Política

Destino obrigatório de verba partidária, fundações pecam em transparência





Destino obrigatório de pelo menos um quinto do valor do fundo partidário —dinheiro público que alimenta os partidos políticos no Brasil—, as fundações pecam pela transparência nos gastos, muitas vezes alvos de suspeitas. A situação ainda pode piorar caso o novo Código Eleitoral passe a valer.

Enquanto os partidos fazem atualizações constantes em um sistema de fácil acesso para os eleitores, as movimentações referentes a gastos das fundações só aparecem na prestação de contas final do partido, cujas informações devem ser enviadas à Justiça Eleitoral até 30 de junho do ano seguinte, segundo o TSE (Tribunal Superior Eleitoral).

Antes disso, o público em geral só tem acesso aos repasses feitos pelos partidos a suas instituições, e não aos gastos delas.

Com base nos dados atualizados até novembro, 18 partidos declararam ter enviado quase R$ 105 milhões a fundações, o equivalente a 24% das despesas do que eles disseram ter recebido do fundo partidário até agora (aproximadamente, R$ 440 milhões). Esses valores ainda precisarão ser oficializados na prestação de contas final.

Um quinto

Por lei, os partidos precisam destinar ao menos 20% do fundo partidário para a manutenção de suas fundações, que tem objetivo de estimular "pesquisa, doutrinação e educação política". Levantamento do jornal O Estado de S. Paulo aponta que já houve partidos que tentaram pagar dívidas e até blogueiros com verbas para fundações.

Dos 22 partidos com acesso ao fundo partidário, três não indicaram nem quanto repassaram para suas fundações até o fim deste ano.
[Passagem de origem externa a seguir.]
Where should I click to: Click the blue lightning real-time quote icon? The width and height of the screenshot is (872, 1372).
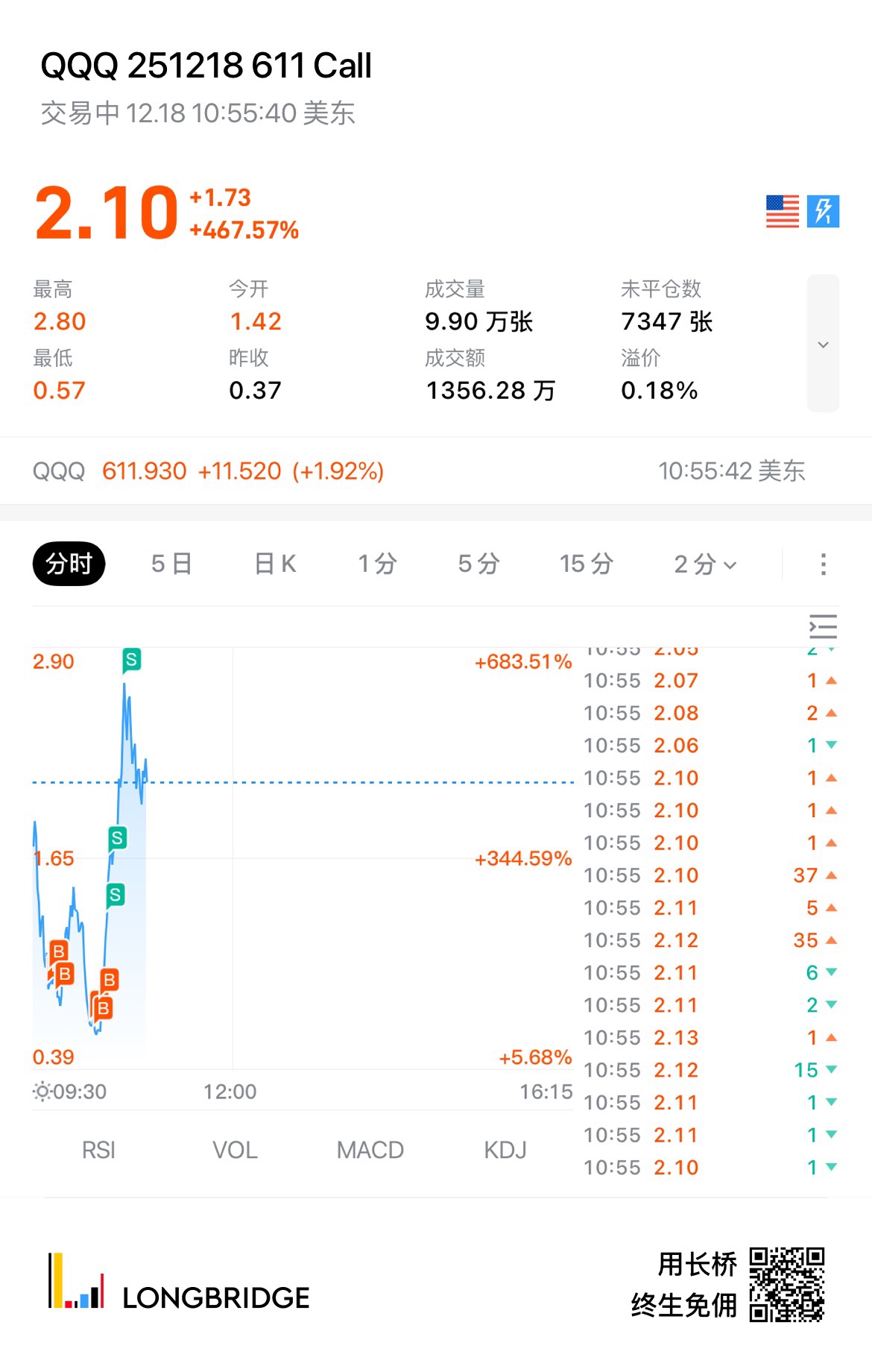tap(823, 211)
Patriota e PCdoB não responderam os questionamentos da reportagem. O Novo não usa fundo partidário. O Progressistas disse que segue todos os prazos estipulados pelo TSE. Não há uma obrigação legal para que se apresentem os dados antes, dizem especialistas em direito eleitoral.

Quem olha os gastos?

Além de ser difícil de ser acompanhada pelo púbico em geral, a análise dos gastos das fundações também foi alvo de disputa sobre qual órgão teria competência para fazê-la. Antes, a missão competia apenas ao Ministério Público. Agora, passou também para a Justiça Eleitoral, que ainda estuda como fazer isso.

Em nota, o TSE disse que a questão "é objeto de grupo de trabalho que vai regulamentar o tema para o exame das prestações de contas que serão entregues no ano de 2022". Questionado, o tribunal não esclareceu as dúvidas adicionais da reportagem.

Professora da direito e membro da Abradep (Academia Brasileira de Direito Eleitoral e Político), Lara Ferreira diz que é importante que o acesso aos dados de gastos dos partidos seja simples para que partidos possam fazer fiscalização cruzada, "com um fazendo o controle do outro", além de monitoramento de entidades civis.

"Os dados precisam estar claros e de forma amigável especialmente para essas outras entidades que conseguem fazer uma leitura técnica", diz Lara. "Mas, para isso, a gente precisa qualificar a forma de apresentação dos dados."

Fundações têm uma finalidade importante, que dão fomento à ideologia partidária. Não acho que seja desperdício de dinheiro público. Mas, sendo dinheiro público, precisa ser auditado
Lara Ferreira, membro da Abradep

Novo código pode trazer retrocesso

A professora também comenta que, apesar das confusões envolvendo a identificação dos gastos das fundações, há um "esforço contínuo para que esses recursos sejam trazidos à transparência". E isso vem junto com o aumento do fundo partidário, que se tornou a principal fonte de renda das agremiações após a derrubada das doações de empresas.

"Quando a gente passou a ter recursos públicos muito relevantes sendo transferidos para os institutos e fundações, também a reação dos órgãos de controle foi tentar aumentar a transparência sobre eles", diz Lara. "É interesse de todos saber como a lei tem sido cumprida", concorda Michelle Pimentel, também membro da Abradep.

Com a possibilidade de termos um novo Código Eleitoral, a inspeção das contas partidárias pode ficar fragilizada. A proposta esvazia regras de fiscalização.

"Bem ou mal, com todos os defeitos, houve um avanço da Justiça Eleitoral na fiscalização das contas, que corre o risco de ser jogado por terra com a aprovação do novo Código Eleitoral", diz Lara.